**TASK INSTRUCTIONS**
Look through the listing below for the string "agent". Show each line where it occurs.

**INPUT DATA**
============
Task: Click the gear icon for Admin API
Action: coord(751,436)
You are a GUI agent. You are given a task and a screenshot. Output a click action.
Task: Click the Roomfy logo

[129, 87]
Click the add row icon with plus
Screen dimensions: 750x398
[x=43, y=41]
============
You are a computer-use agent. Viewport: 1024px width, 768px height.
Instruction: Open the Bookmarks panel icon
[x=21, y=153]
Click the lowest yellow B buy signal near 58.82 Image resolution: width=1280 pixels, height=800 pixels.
============
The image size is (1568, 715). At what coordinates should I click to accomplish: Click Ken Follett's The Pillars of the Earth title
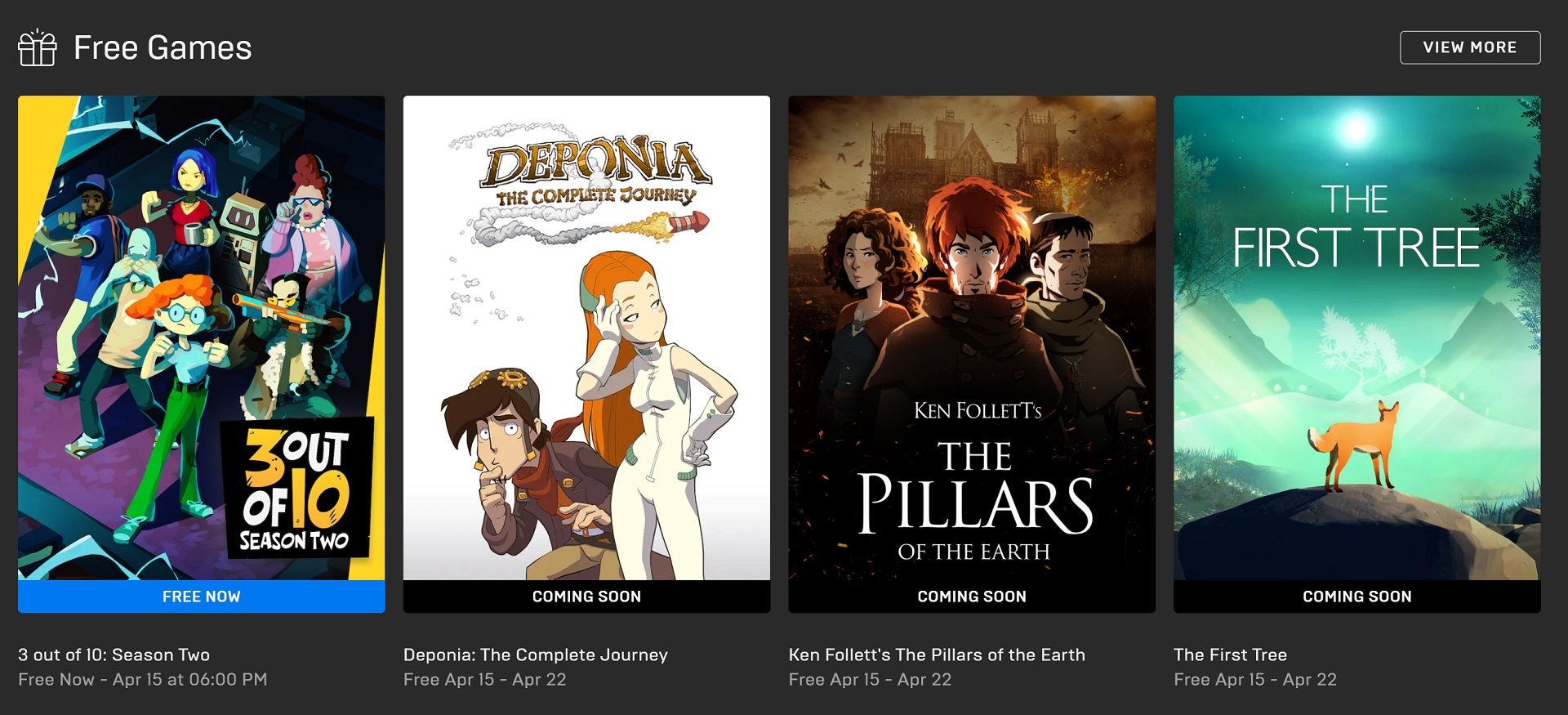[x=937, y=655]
============
**TASK RESULT**
You are a GUI agent. You are given a task and a screenshot. Output a click action.
You are a computer-use agent. Viewport: 1024px width, 768px height.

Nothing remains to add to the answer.